Given exercise | Reproduce the data word for word, starting at the line that contains "Where should I" and continuing through the last line of the data. Leave the pictures out of your answer.
— start Data for this task —
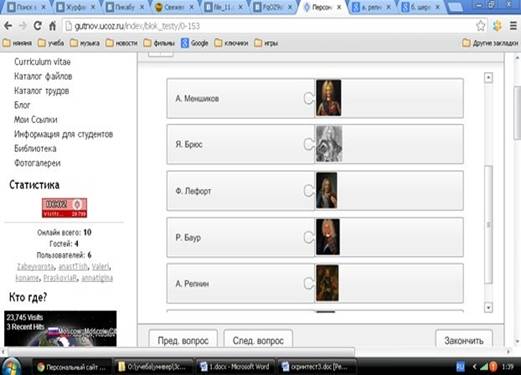This screenshot has height=375, width=521.
Task: Open the Другие закладки bookmarks folder
Action: coord(490,43)
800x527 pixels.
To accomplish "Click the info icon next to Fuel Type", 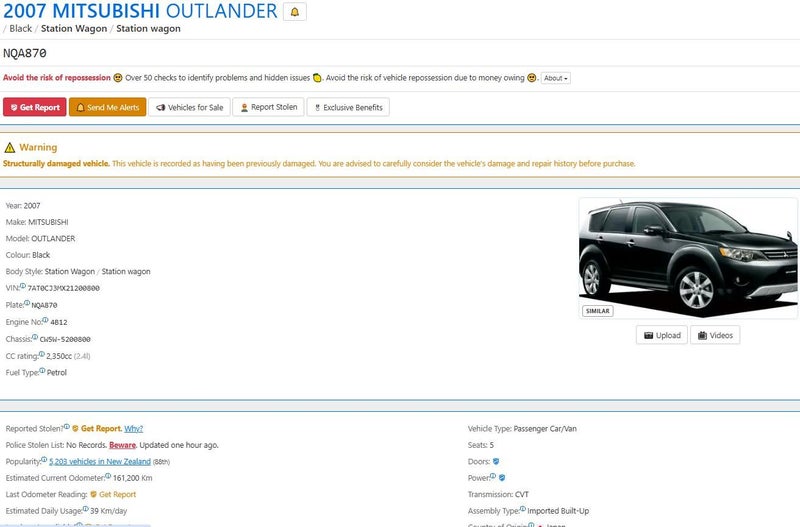I will [x=42, y=371].
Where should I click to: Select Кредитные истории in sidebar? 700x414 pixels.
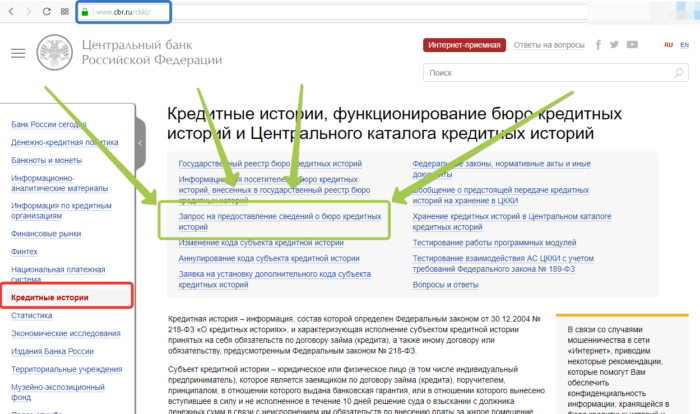pos(50,297)
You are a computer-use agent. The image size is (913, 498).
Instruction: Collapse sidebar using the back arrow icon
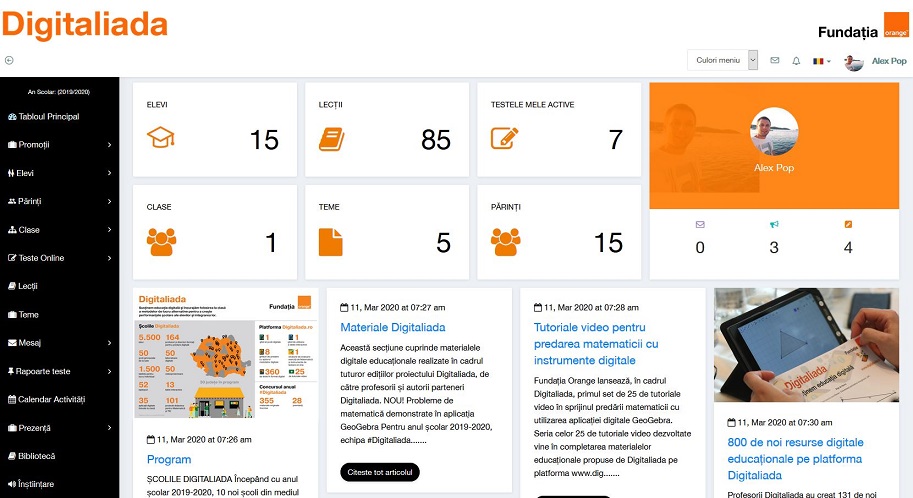[x=9, y=60]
— end Data for this task —
Response to the exercise |
Where should I click to: Select Кредитные истории in sidebar? 700x414 pixels.
pos(50,297)
You are a computer-use agent. The image size is (913, 498).
Instruction: Collapse sidebar using the back arrow icon
[x=9, y=60]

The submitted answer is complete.